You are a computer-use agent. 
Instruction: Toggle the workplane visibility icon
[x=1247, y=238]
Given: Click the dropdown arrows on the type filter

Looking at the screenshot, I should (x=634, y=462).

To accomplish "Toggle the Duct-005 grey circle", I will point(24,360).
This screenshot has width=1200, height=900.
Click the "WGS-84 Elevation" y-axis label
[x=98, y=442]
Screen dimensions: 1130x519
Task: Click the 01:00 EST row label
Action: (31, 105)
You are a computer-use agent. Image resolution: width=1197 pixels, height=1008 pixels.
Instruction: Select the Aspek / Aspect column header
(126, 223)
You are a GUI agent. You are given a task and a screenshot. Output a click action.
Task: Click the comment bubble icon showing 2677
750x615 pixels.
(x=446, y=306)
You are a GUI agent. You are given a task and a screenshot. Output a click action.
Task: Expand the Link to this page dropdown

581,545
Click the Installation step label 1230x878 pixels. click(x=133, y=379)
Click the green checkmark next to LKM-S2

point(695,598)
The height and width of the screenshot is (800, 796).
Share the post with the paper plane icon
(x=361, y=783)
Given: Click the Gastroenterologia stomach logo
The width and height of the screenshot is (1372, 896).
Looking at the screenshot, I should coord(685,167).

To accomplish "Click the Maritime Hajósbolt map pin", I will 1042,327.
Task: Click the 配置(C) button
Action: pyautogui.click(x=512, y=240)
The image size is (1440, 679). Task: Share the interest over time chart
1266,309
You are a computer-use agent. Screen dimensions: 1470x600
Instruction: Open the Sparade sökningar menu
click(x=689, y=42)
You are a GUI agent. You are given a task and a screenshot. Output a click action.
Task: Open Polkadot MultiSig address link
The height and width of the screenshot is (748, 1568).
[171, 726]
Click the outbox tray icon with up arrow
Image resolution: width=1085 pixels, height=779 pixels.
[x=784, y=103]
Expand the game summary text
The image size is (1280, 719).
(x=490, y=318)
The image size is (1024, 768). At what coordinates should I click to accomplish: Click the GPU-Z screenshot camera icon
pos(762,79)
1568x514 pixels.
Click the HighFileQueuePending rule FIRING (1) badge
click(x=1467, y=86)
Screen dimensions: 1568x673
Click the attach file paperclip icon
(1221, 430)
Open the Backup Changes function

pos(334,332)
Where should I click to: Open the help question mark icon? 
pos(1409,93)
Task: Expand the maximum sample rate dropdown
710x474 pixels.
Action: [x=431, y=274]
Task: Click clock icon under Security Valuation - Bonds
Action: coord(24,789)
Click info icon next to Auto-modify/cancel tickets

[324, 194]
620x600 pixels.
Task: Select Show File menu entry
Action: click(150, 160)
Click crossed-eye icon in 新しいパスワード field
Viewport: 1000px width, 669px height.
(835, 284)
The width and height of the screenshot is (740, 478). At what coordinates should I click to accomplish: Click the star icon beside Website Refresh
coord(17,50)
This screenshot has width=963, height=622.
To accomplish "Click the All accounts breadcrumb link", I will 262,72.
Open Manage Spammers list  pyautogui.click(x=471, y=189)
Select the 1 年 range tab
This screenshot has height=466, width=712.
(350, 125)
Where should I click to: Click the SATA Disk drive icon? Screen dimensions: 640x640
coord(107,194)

◆ **Work required**: Could you return all of the data exactly as written?

◆ **Completed exercise**:
You are a computer-use agent. 
Instruction: Toggle the workplane visibility icon
[x=1247, y=238]
Given: Click the dropdown arrows on the type filter

Looking at the screenshot, I should (x=634, y=462).

To accomplish "Toggle the Duct-005 grey circle", I will point(24,360).
This screenshot has width=1200, height=900.
Click the "WGS-84 Elevation" y-axis label
[x=98, y=442]
Screen dimensions: 1130x519
Task: Click the 01:00 EST row label
Action: (31, 105)
You are a computer-use agent. Image resolution: width=1197 pixels, height=1008 pixels.
Instruction: Select the Aspek / Aspect column header
(126, 223)
You are a GUI agent. You are given a task and a screenshot. Output a click action.
Task: Click the comment bubble icon showing 2677
750x615 pixels.
(x=446, y=306)
You are a GUI agent. You are given a task and a screenshot. Output a click action.
Task: Expand the Link to this page dropdown

581,545
Click the Installation step label 1230x878 pixels. click(x=133, y=379)
Click the green checkmark next to LKM-S2

point(695,598)
The height and width of the screenshot is (800, 796).
Share the post with the paper plane icon
(x=361, y=783)
Given: Click the Gastroenterologia stomach logo
The width and height of the screenshot is (1372, 896).
Looking at the screenshot, I should coord(685,167).

To accomplish "Click the Maritime Hajósbolt map pin", I will 1042,327.
Task: Click the 配置(C) button
Action: pyautogui.click(x=512, y=240)
The image size is (1440, 679). Task: Share the interest over time chart
1266,309
You are a computer-use agent. Screen dimensions: 1470x600
Instruction: Open the Sparade sökningar menu
click(x=689, y=42)
You are a GUI agent. You are given a task and a screenshot. Output a click action.
Task: Open Polkadot MultiSig address link
The height and width of the screenshot is (748, 1568).
[171, 726]
Click the outbox tray icon with up arrow
Image resolution: width=1085 pixels, height=779 pixels.
[x=784, y=103]
Expand the game summary text
The image size is (1280, 719).
(x=490, y=318)
The image size is (1024, 768). At what coordinates should I click to accomplish: Click the GPU-Z screenshot camera icon
pos(762,79)
1568x514 pixels.
Click the HighFileQueuePending rule FIRING (1) badge
click(x=1467, y=86)
Screen dimensions: 1568x673
Click the attach file paperclip icon
(1221, 430)
Open the Backup Changes function

pos(334,332)
Where should I click to: Open the help question mark icon? 
pos(1409,93)
Task: Expand the maximum sample rate dropdown
710x474 pixels.
Action: [x=431, y=274]
Task: Click clock icon under Security Valuation - Bonds
Action: coord(24,789)
Click info icon next to Auto-modify/cancel tickets

[324, 194]
620x600 pixels.
Task: Select Show File menu entry
Action: click(150, 160)
Click crossed-eye icon in 新しいパスワード field
Viewport: 1000px width, 669px height.
(835, 284)
The width and height of the screenshot is (740, 478). At what coordinates should I click to accomplish: Click the star icon beside Website Refresh
coord(17,50)
This screenshot has width=963, height=622.
To accomplish "Click the All accounts breadcrumb link", I will 262,72.
Open Manage Spammers list  pyautogui.click(x=471, y=189)
Select the 1 年 range tab
This screenshot has height=466, width=712.
(350, 125)
Where should I click to: Click the SATA Disk drive icon? Screen dimensions: 640x640
coord(107,194)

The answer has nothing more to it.